前回はSQLインジェクション攻撃について解説しました。冒頭にSQLインジェクション対策に関するクイズを5問出しました。

1. SQLインジェクションはエスケープ処理を確実にしていれば大丈夫？
2. プリペアードクエリを利用していれば大丈夫？
3. SQLインジェクションはデータベース構造を知らないと攻撃が難しい？
4. SQLインジェクションはWebアプリケーションファイアーウォールで防御できる？
5. 文字エンコーディングベースのSQLインジェクションは文字エンコーディングが正しければ行えない？

SQLインジェクションクイズの答え

前回の記事で出題したSQLインジェクションクイズの答え編です。前回の記事の解説には答えとなる解説を行っています。もし、答えと解説に疑問を持たれた方は前回の記事をご覧ください。

SQLインジェクションはエスケープ処理を行うだけでは不十分です。「⁠文字列」としてエスケープ処理しないと意味がありません。

杓子定規に「プリペアードクエリ＝安全」と考えていると落とし穴があります。

この答えの解説は前回の記事にはありません。詳しい解説は省略しますが、ブラインドSQLインジェクションと呼ばれるテクニックが利用可能な場合、データベースサーバの種類やテーブル構造をまったく知らなくても、内部構造を分かってしまうようなエラーメッセージがまったく無くても、構造を解析できます。

この答えの解説も前回の記事にはありません。詳しい解説は省略しますが、Webアプリケーションファイアーウォール（WAF）ですべてのSQLインジェクションを防ぐことはできません。国連はWAFを過信したため、SQLインジェクション攻撃によって改竄されたり、マルウェア配布に利用されたりしました（参考：筆者の個人ブログ⁠）⁠。

もし、SQLインジェクション脆弱性がアプリケーションに見つかった場合、WAFで対策を行ったとしても必ずアプリケーションを修正しなければなりません。

文字エンコーディングが正しくても、エスケープにデータベース専用の関数を利用していても、文字エンコーディングベースのSQLインジェクションが可能となる場合があります。

減らないSQLインジェクション攻撃

2年ほど前のSQLインジェクション攻撃は、顧客リスト等の流出が主な被害として報道されることが多かったですが、最近の傾向は変わっています。

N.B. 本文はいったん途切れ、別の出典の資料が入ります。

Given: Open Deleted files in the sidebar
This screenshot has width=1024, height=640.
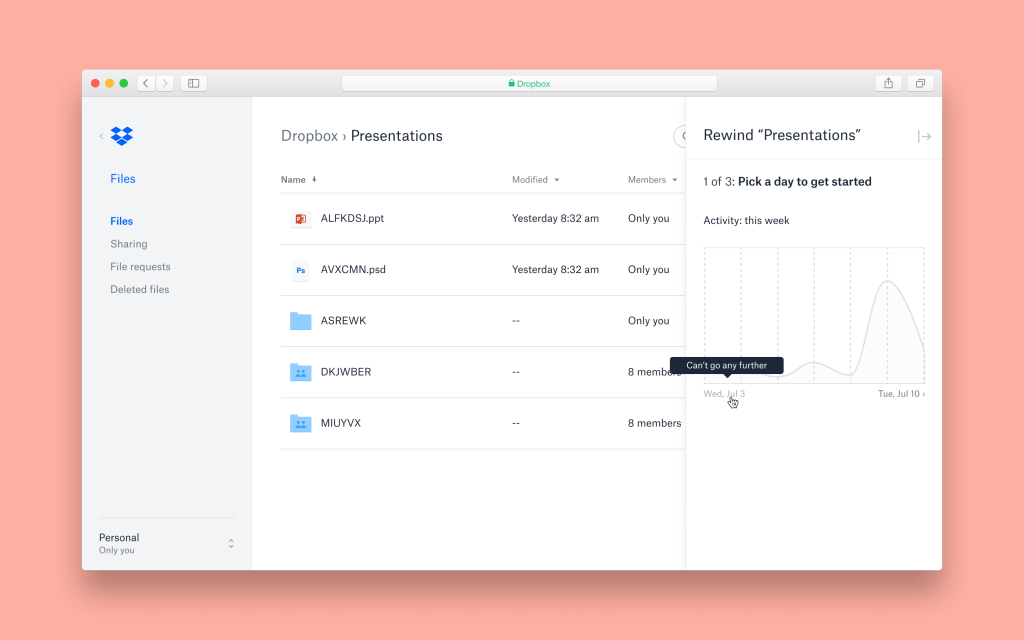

最近はSQLインジェクションを利用したHTMLインジェクション（JavaScriptインジェクション、IFRAMEインジェクション等）被害が主流になっています。

HTMLインジェクション被害が増えているのには理由があります。PCにルートキットなどを不正にインストールし、ボット化することには経済的なメリットがありあす。PCをボット化する動機が金銭目的であるため、攻撃には効率性が求められます。SQLインジェクションによりコンテンツの改竄（HTMLインジェクション）が成功した場合、クロスサイトスクリプティングのように踏み台となるWebサーバを経由しなくても、常にHTMLインジェクション攻撃が可能になります。IFRAMEを利用し攻撃用サイトへ自動的にアクセスさせる等の手法も確立されています。ユーザエージェントを識別した攻撃は当たり前になってきています。

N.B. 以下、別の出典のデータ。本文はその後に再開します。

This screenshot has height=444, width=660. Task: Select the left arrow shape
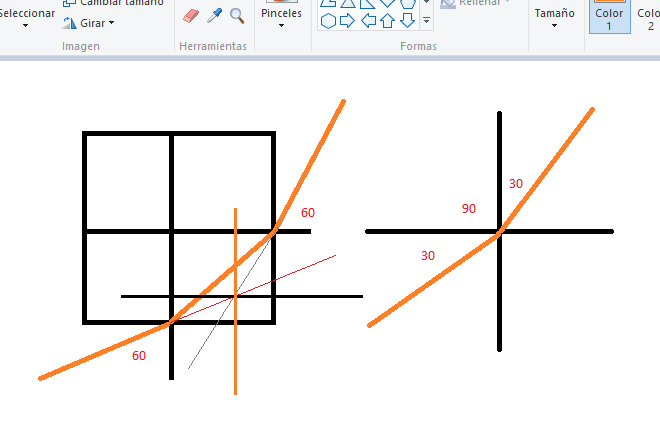click(x=368, y=20)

SQLインジェクションは対策も簡単ですが、脆弱性の検出も簡単です。人海戦術に頼った攻撃のみでなく、最近ではSQLインジェクション攻撃を行うためのボットも増えてきています。SQLインジェクションを脆弱性を検出するツールも増えています。

SQLインジェクション攻撃対策

技術的な対策は既に解説済みです。SQLインジェクション攻撃の対策は非常に簡単です。最も重要な対策はソースコードに脆弱性を入れないことです。システム開発を行う際にはコーディング規約を定めますが、セキュリティ対策規約も必ず定めるべきです。経験豊富な開発者にとってはSQLインジェクション対策は当たり前ですが、脆弱性は一か所だけでも攻撃される可能性があります。すべての開発者が正しくセキュリティ上のリスクと対策を理解するよう開発前にブリーフィングします。そして、コード監査プロセスを必ず取り入れるようにすべきです。可能な限りコード監査は第三者により行うほうがよいでしょう。

防御する側は、攻撃者に比べ、圧倒的に不利な立場にあります。被害に遭わないようにするためには効率的かつ効果的なセキュリティ対策が不可欠です。できる限り上流から適切なセキュリティ対策を施すほうがより高いセキュリティレベルを達成できる可能性が高くなります。